◆ TRY IT ◆
Return the data below exactly, but only from the line containing "The image size is (1080, 1012)." through the line containing "Open the Depth chart view", with both of those lines included.

◆ RECORDS SHOWN ◆
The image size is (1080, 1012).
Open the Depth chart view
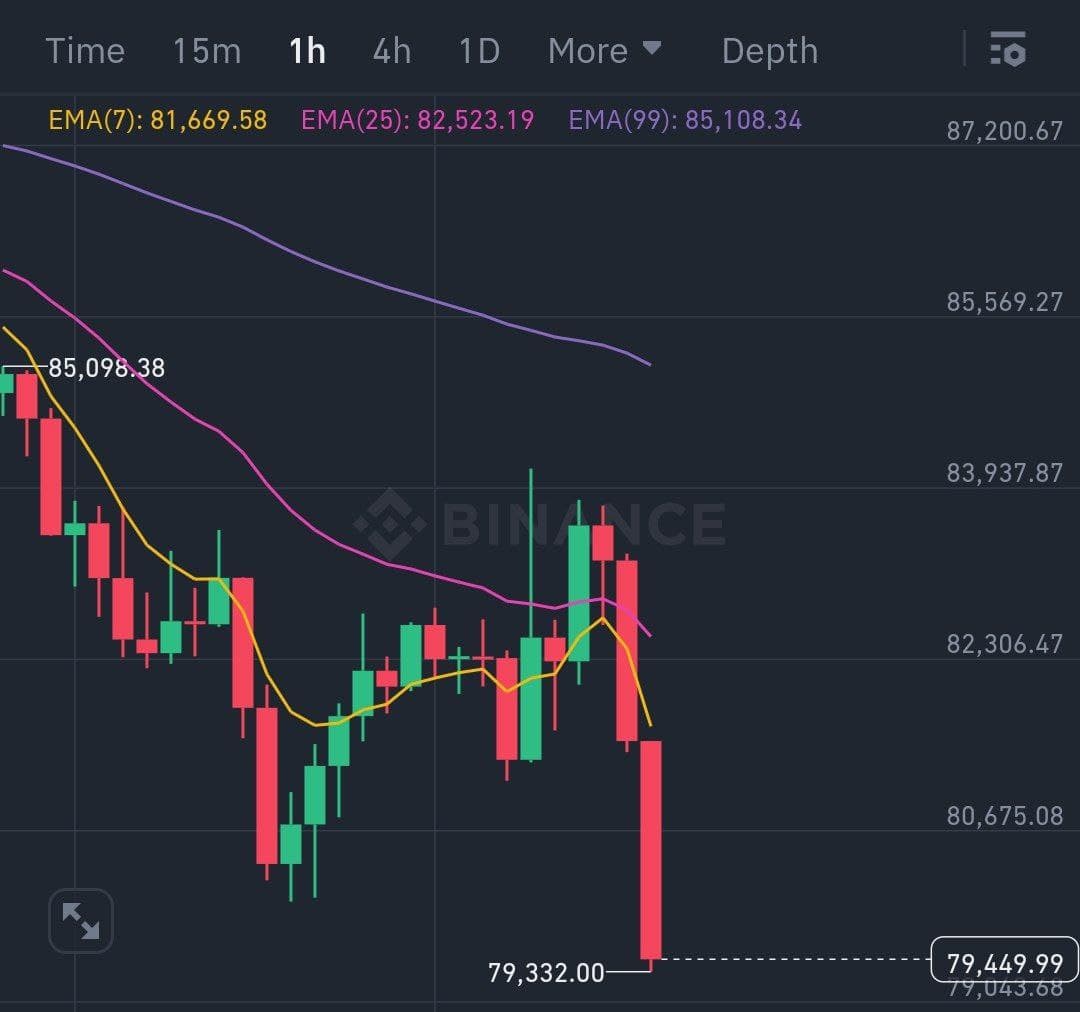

--

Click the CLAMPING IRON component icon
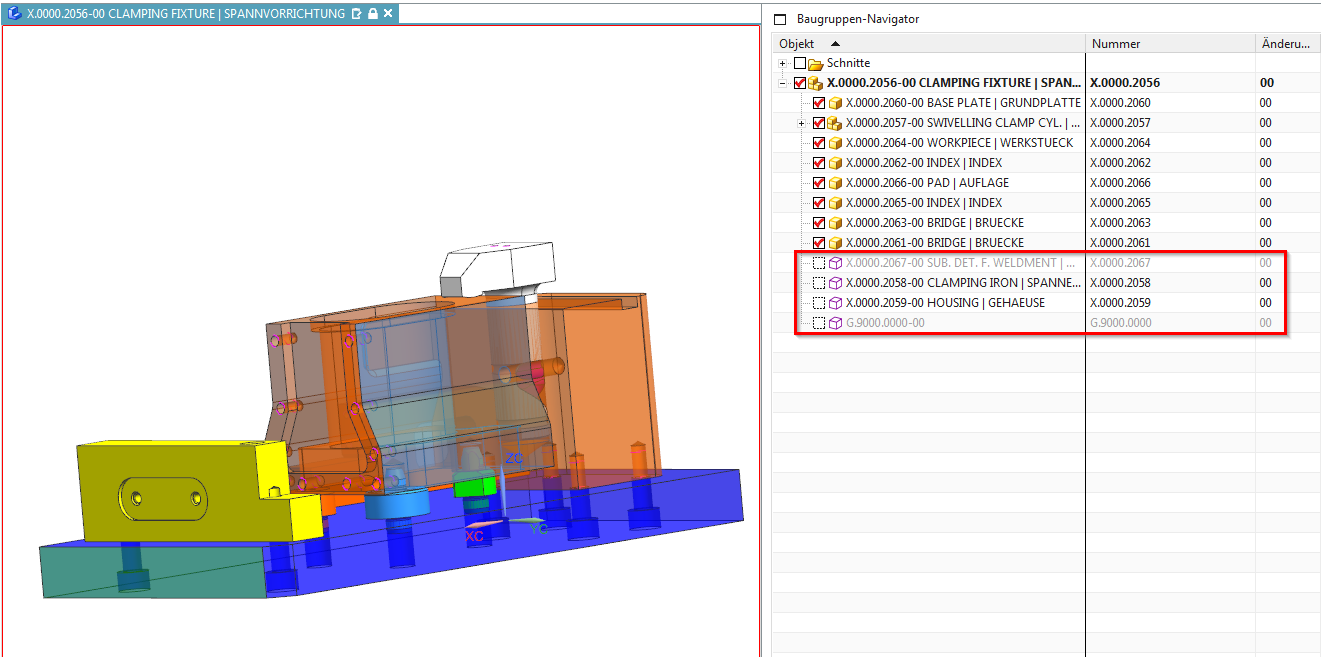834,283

--

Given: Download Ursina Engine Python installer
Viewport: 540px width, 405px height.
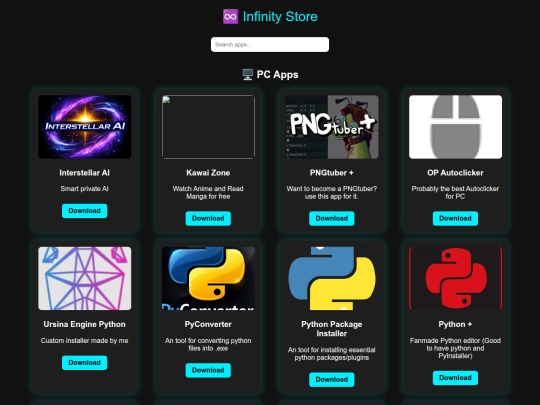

◆ SOLUTION TO THIS EXERCISE ◆
The image size is (1080, 1012).
Open the Depth chart view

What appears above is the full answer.